You allocate a fixed amount of space for the jump instruction and come back later to "patch" that jump instruction with the correct byte offset.

Also worth noting there are "short" and "near" jumps, which trade off between a shorter encoding and a longer range of destination; if the target is a forward reference, not yet known at the time the jump is assembled, then nearly all assemblers will use the long variant, because they don't know yet whether the destination will be close enough. One notable exception is fasm, which starts off with being "optimistic" about jump sizes, and then increases only the ones which didn't quite make it, repeatedly, until all the offsets are large enough. Here's a series of very detailed posts about that from its author:

https://board.flatassembler.net/topic.php?t=20249

mehrdadn|6 years ago

For multiple passes, is it ever possible that the next pass shrinks the size of the code? Off the top of my head I don't see if this is possible, but I've always wondered this since it would then suggest you could end up bouncing back and forth on every pass, unless explicitly avoid it somehow... can that happen?

mhh__|6 years ago

Never having written an assembler for a proper ISA, I was under the impression that assemblers for real CPUs are extremely simple until you start writing them.

kabdib|6 years ago

One of my hobbies in the 1980s was writing assemblers, because most of the existing commercial offerings were pretty bad. I started out writing my own utterly terrible (though fast) assemblers, and after several years and my fifth or sixth try I had one that was fast, very usable and that people liked a lot. It was shipped as a component of our company's devkits and wasn't "commercial" in the sense of a standalone product, but I still count it a commercial success.

Things that make assemblers useful -

- A real macro language. The C-preprocessor does not count.

- Support of the manufacturer's mnemonics and syntax. Unless the manufacturer's official syntax is "AT&T / Unix assembler syntax" then that doesn't count, either. Parsing addressing modes is often painful -- the 68000 was a bear that took several days to get right -- but telling your users "Oh, just use this alternate syntax . . . documented where? Umm..." is lots more difficult.

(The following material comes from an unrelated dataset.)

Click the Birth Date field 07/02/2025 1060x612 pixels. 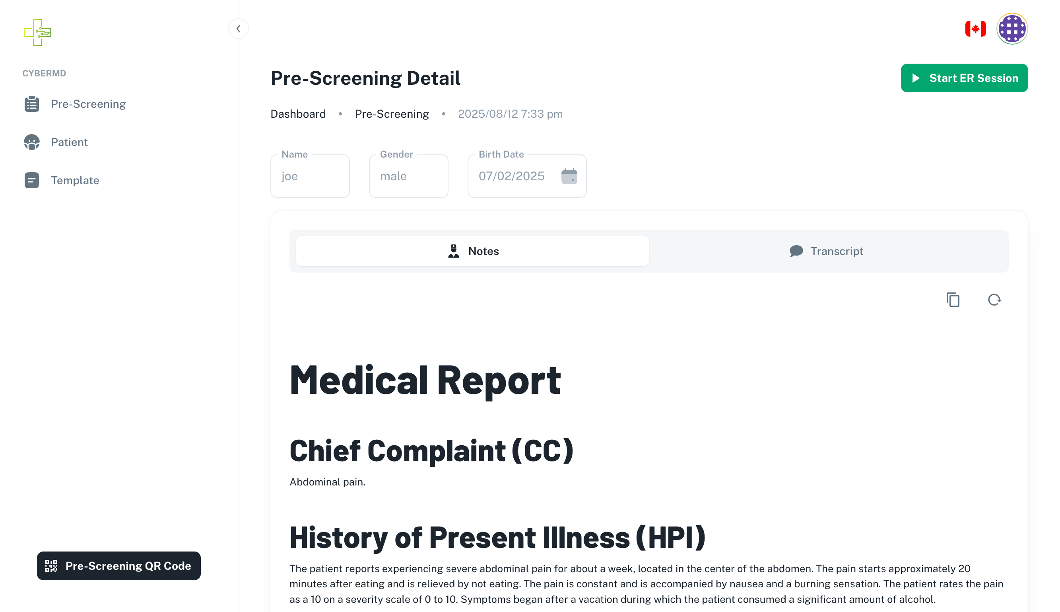[x=512, y=176]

- Listings and cross-referencing. Maybe this was a function of the era when I was writing these, but all of the assemblers I wrote did not output a listing (addresses and generated bytes along with the program text) and my initial users were reluctant to use them. When I added listings to my last effort -- it took a day or two IIRC -- the tool suddenly became usable in their eyes.

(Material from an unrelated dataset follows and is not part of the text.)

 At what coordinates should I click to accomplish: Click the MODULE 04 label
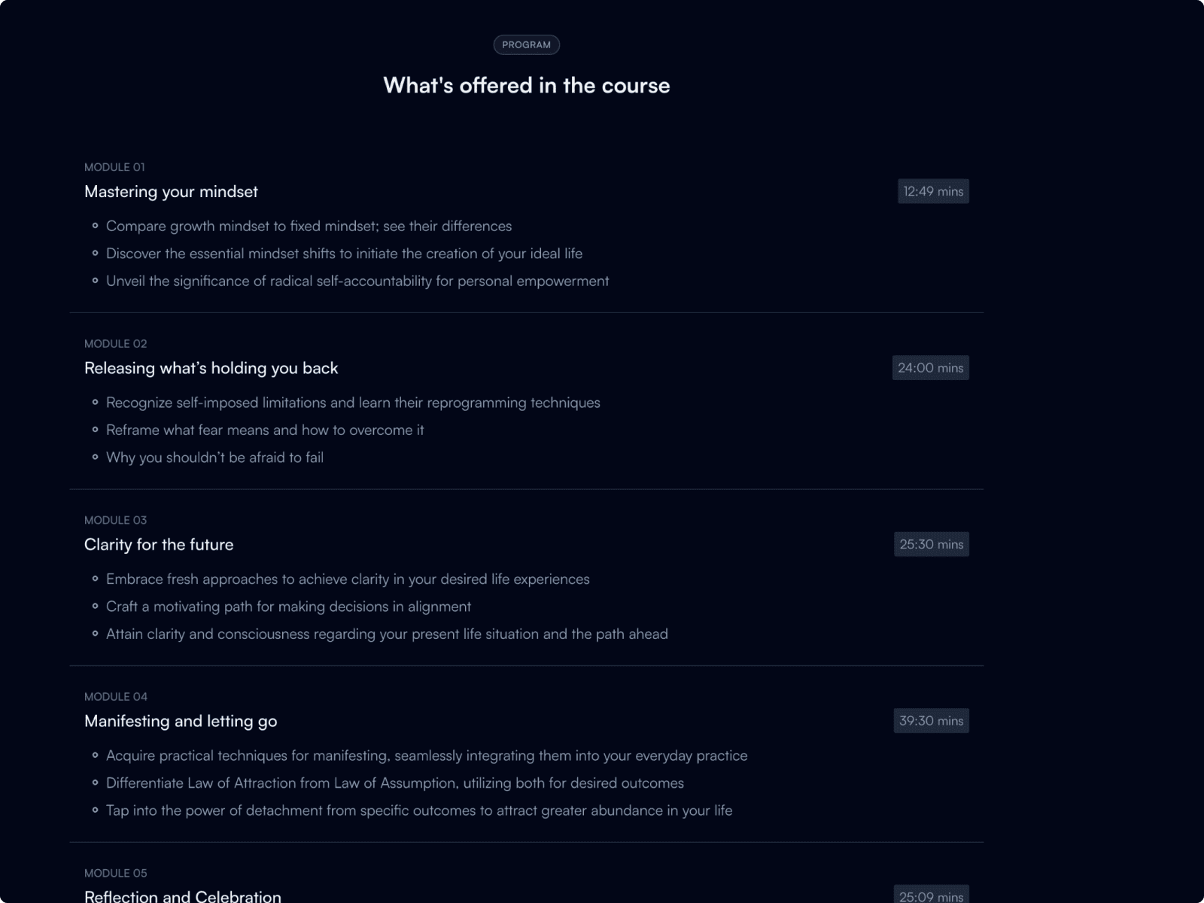pyautogui.click(x=116, y=697)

- Speed. No reason these things can't crunch through a million lines a second.

(For my own game carts, I would print out a complete listing every couple of days because these were really helpful in debugging. At the end of a typical project I'd have a couple five-foot-high stacks of fanfold paper, which I'd have shredded. I'll point out that while my floppy-based copies of my games' sources have gone walkabout, I still have the most recent complete assembly listings in binders).

I've thought about reviving my hobby . . . but modern CPUs are much more complicated than the 68Ks and 8-bit wonders of decades ago, and life is too damned short to be writing assembly anyway.

chrisseaton|6 years ago

Assemblers are one of those things that's very simple for the simple cases, and then when you add more complex cases you start to think it's actually very hard until you go back and add the proper abstractions, which would have seemed needlessly complicated for the simple cases.

So people doing something trivial thinks they're easy (like this example), people trying to do a bit more think they're really hard, and people doing an entire assembler think they're easy again.

huntie|6 years ago

I wrote a runtime assembler for a small subset of amd64. I had basically zero experience with assembly and I was still able to write what I needed in half a day. The hard part is understanding how the extra bytes work, which I did by running small bits of assembly through the GNU assembler and then calling objdump on the output.

I think a RISC ISA might be more difficult to start with, and supporting things like AVX might be hard. I only needed support for some basic instructions though. The amd64 manual is actually pretty good. Overall, it was much easier than I expected it to be.